Part I — Basics of Sickle Cell Disease

1. Definition & Genetics

Sickle Cell Disease (SCD) is a group of autosomal recessive haemoglobinopathies caused by a point mutation in the β-globin gene on chromosome 11. The substitution of valine for glutamic acid at position 6 of the β-globin chain produces haemoglobin S (HbS). Under deoxygenated conditions, HbS polymerises into long rigid rods, distorting the red cell into a characteristic sickle shape.

Genotypes and clinical severity:

Genotype	Condition	Severity
HbSS	Sickle cell anaemia	Most severe
HbSC	Sickle-haemoglobin C disease	Moderate; paradoxically more bone infarction
HbS-β-thal	Sickle-β-thalassaemia	Can equal HbSS severity
HbSA	Sickle cell trait	Usually asymptomatic; rare crises

"If the second β-chain is also HbS, then the patient has homozygous HbS-S, defined as sickle cell anaemia." — Grainger & Allison's Diagnostic Radiology, p. 1717

2. Epidemiology

Primarily affects people of sub-Saharan African origin; also Middle East, Mediterranean, India
~8–10% of Black Americans carry sickle cell trait; ~0.2% have sickle cell anaemia
Homozygous SCD reduces average life expectancy by 25–30 years (most patients die by age 50)
The HbS gene confers relative protection against Plasmodium falciparum malaria — explaining its high frequency in malaria-endemic regions

3. Pathophysiology

Step-by-step mechanism:

HbS polymerisation mechanism — (A) individual deoxyHb tetramers, (B) aggregation, (C) long polymer fibres, (D) sickle-shaped RBC, (E) vascular occlusion

Fig 1: HbS polymerisation cascade leading to sickling and vaso-occlusion

HbS polymerisation: On deoxygenation, HbS forms long polymeric fibres → distorts RBC into rigid, sickle shape
Reversibility: Early sickling is reversible on reoxygenation; repeated cycles cause irreversible membrane damage
Shortened RBC lifespan: Sickled cells survive only ~1/10th normal lifespan (~10–20 days vs. 120 days) → chronic haemolytic anaemia
Vaso-occlusion: Rigid sickled cells obstruct small blood vessels → stasis → hypoxia → infarction
Oxidative cascade: HbS auto-oxidation generates reactive oxygen species (ROS), free haem, and iron → endothelial injury, NO depletion, coagulation activation, thrombosis

SCD oxidative stress cascade: HbS auto-oxidation → ROS → haemolysis → vasoconstriction, endothelial dysfunction, thrombosis

Fig 2: Oxidative stress cascade in SCD — from HbS polymerisation to SCD vascular pathology

Peripheral blood smear shows the classic mixture of sickle cells, target cells, polychromasia, and nucleated RBCs:

Peripheral blood smear in sickle cell disease showing characteristic elongated sickle-shaped RBCs, target cells, and a neutrophil

Fig 3: Peripheral blood smear — sickle cells interspersed with normal and target RBCs (Harrison's Principles of Internal Medicine)

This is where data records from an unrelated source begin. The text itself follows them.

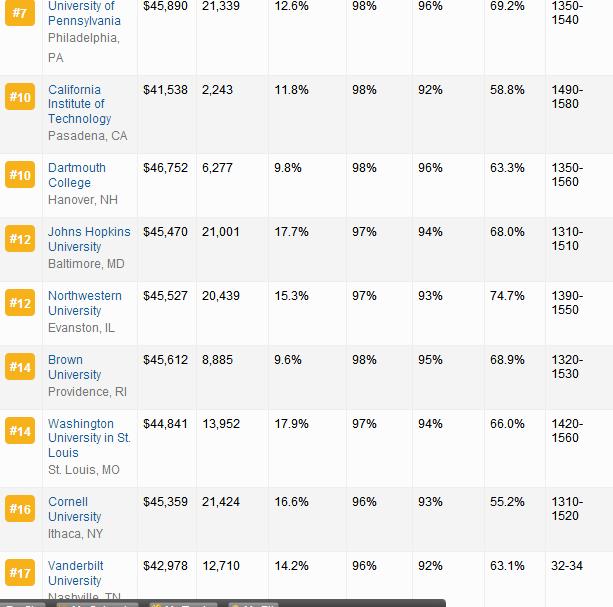Select the #17 rank badge for Vanderbilt
Image resolution: width=613 pixels, height=607 pixels.
point(20,573)
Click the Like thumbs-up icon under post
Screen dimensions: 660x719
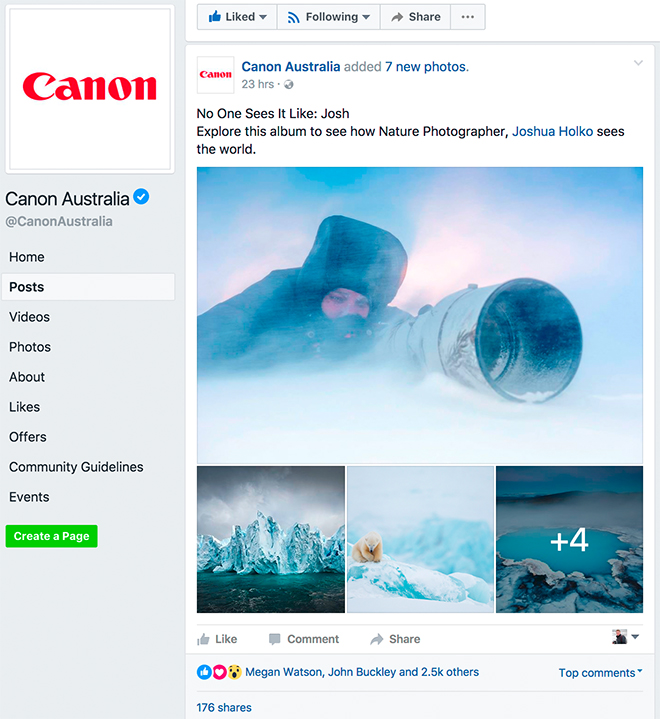click(x=203, y=639)
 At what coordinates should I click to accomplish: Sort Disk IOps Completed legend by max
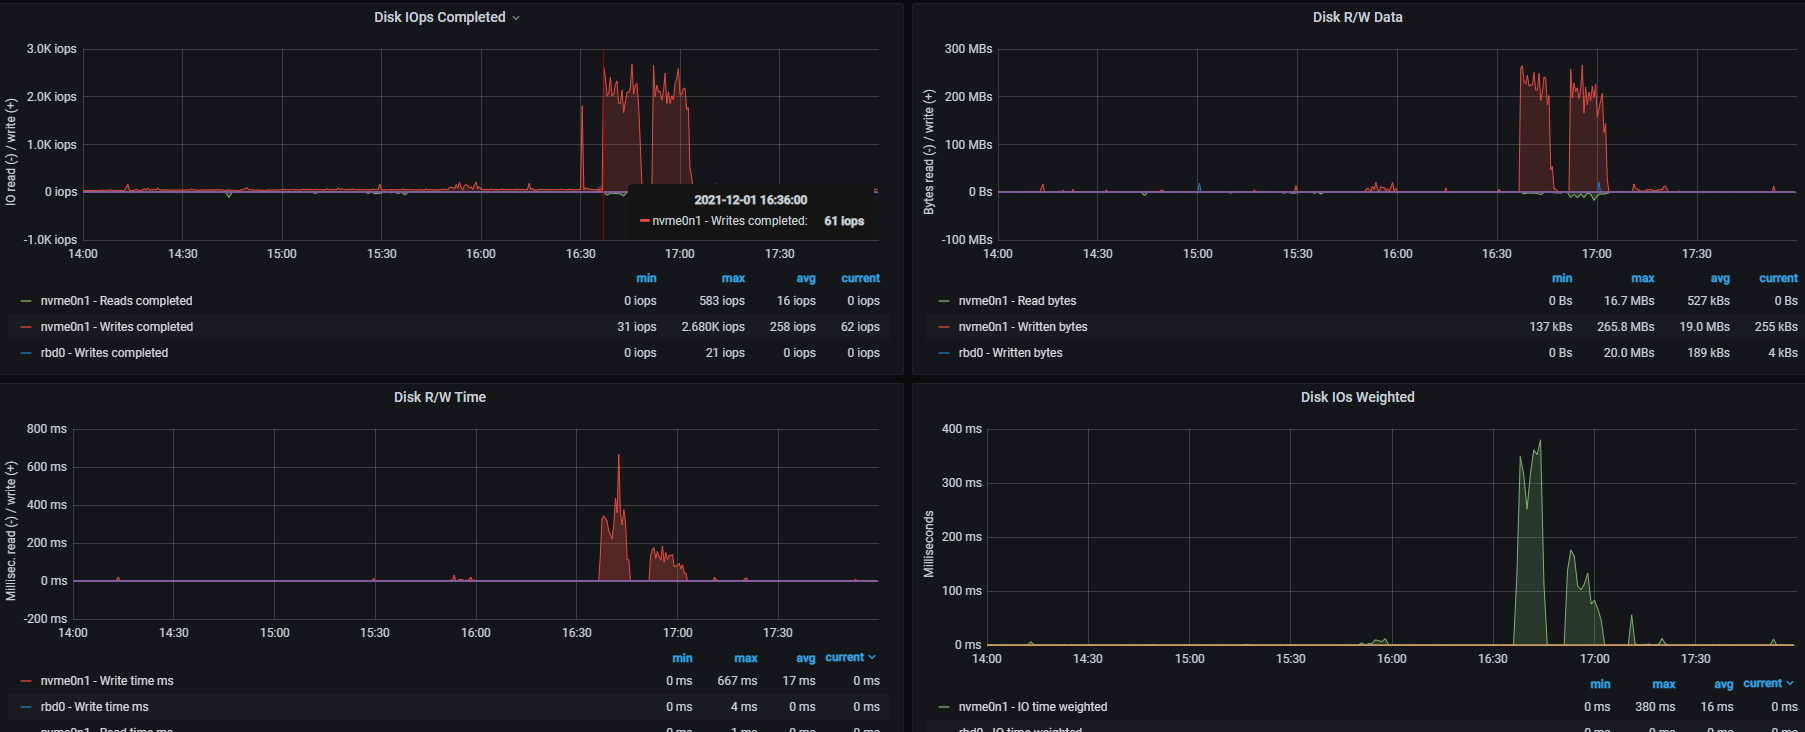(733, 278)
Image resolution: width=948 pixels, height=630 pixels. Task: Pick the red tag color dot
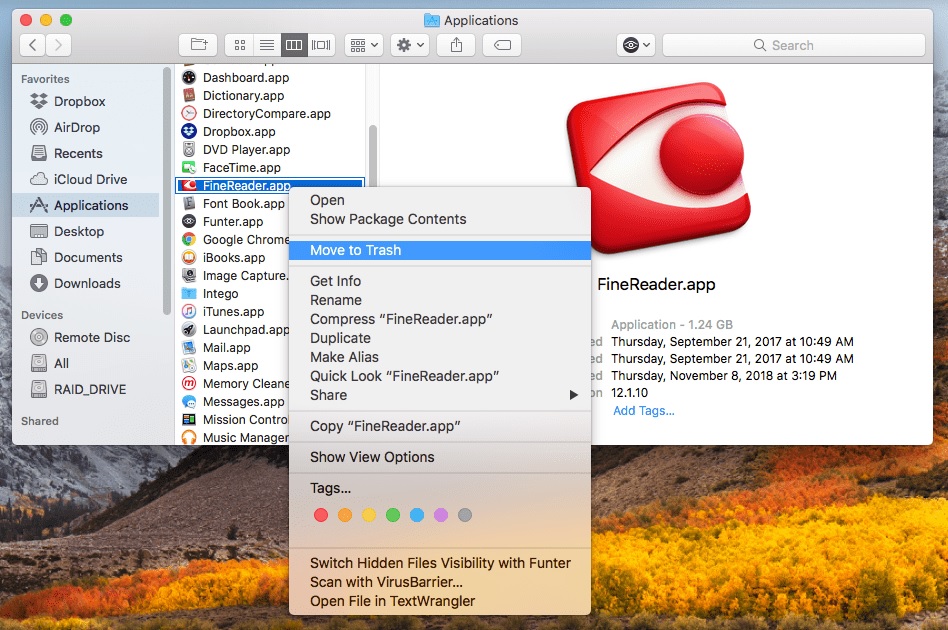321,515

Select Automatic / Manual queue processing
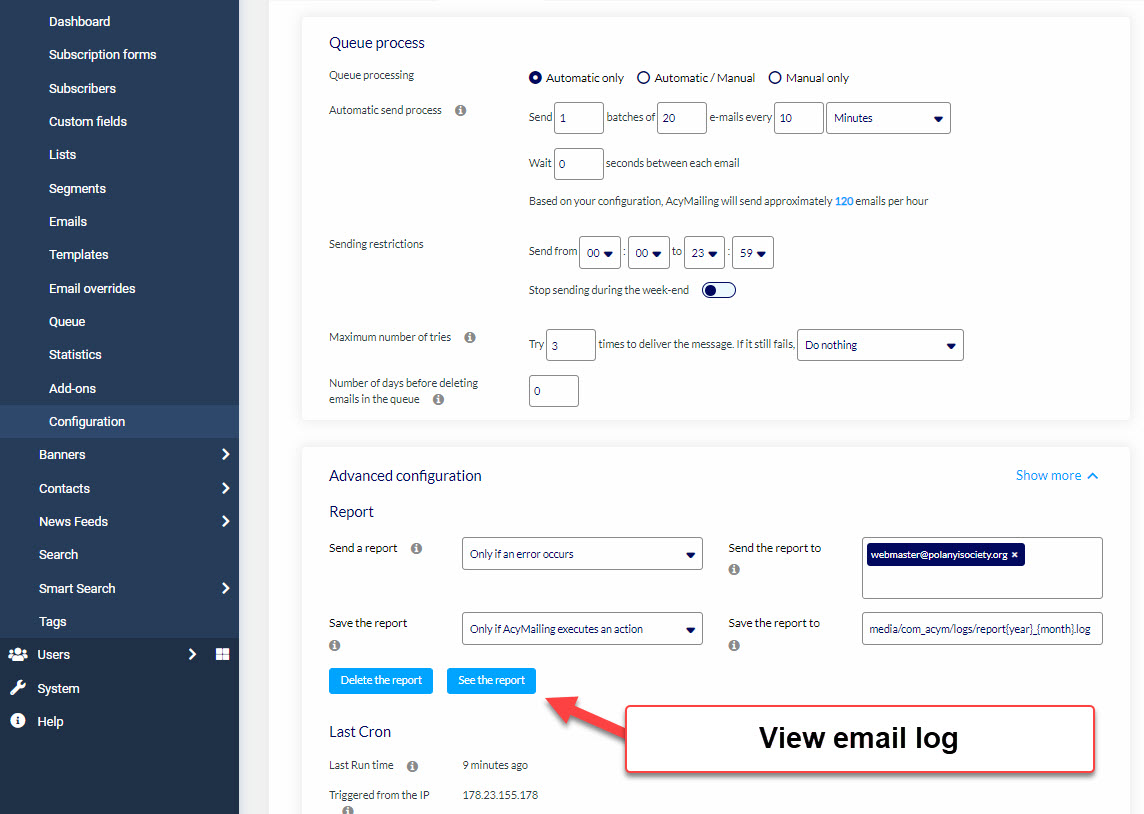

4. Precipitating Factors for Sickling Crisis

Hypoxia (high altitude, anaesthesia, poor ventilation)
Dehydration
Cold exposure / temperature extremes
Infection / fever
Acidosis
Stress (physical or emotional)
Strenuous exercise

5. General Clinical Manifestations (Non-Orthopaedic)

System	Manifestation
Blood	Haemolytic anaemia (Hb 6–9 g/dL), jaundice, cholelithiasis
Spleen	Functional asplenia (autosplenectomy by adulthood); acute sequestration in children
Lung	Acute chest syndrome (commonest cause of death)
CNS	Stroke, silent cerebral infarcts
Kidney	Papillary necrosis, nephrotic syndrome, renal failure
Eye	Proliferative retinopathy, vitreous haemorrhage
Skin	Chronic leg ulcers (medial malleolus)
Priapism	Vaso-occlusion in penile vasculature

Part II — Orthopaedic Complications of Sickle Cell Disease

The orthopaedic manifestations of SCD arise primarily from three mechanisms:

SCD Bone Pathology
       │
       ├── 1. Bone Infarction (vaso-occlusion)
       │          ├── Dactylitis (infants)
       │          ├── Diaphyseal infarction (metaphysis/epiphysis)
       │          └── Osteonecrosis (AVN)
       │
       ├── 2. Marrow Hyperplasia
       │          ├── Widened medulla / cortical thinning
       │          ├── H-shaped vertebrae
       │          └── Osteopenia / pathological fractures
       │
       └── 3. Osteomyelitis (secondary to infection)
                  └── Salmonella >> Staphylococcus aureus

Harrison's Principles, Table 386-1; Grainger & Allison's Diagnostic Radiology, p. 1717

Orthopaedic Complication 1: Sickle Cell Dactylitis (Hand-Foot Syndrome)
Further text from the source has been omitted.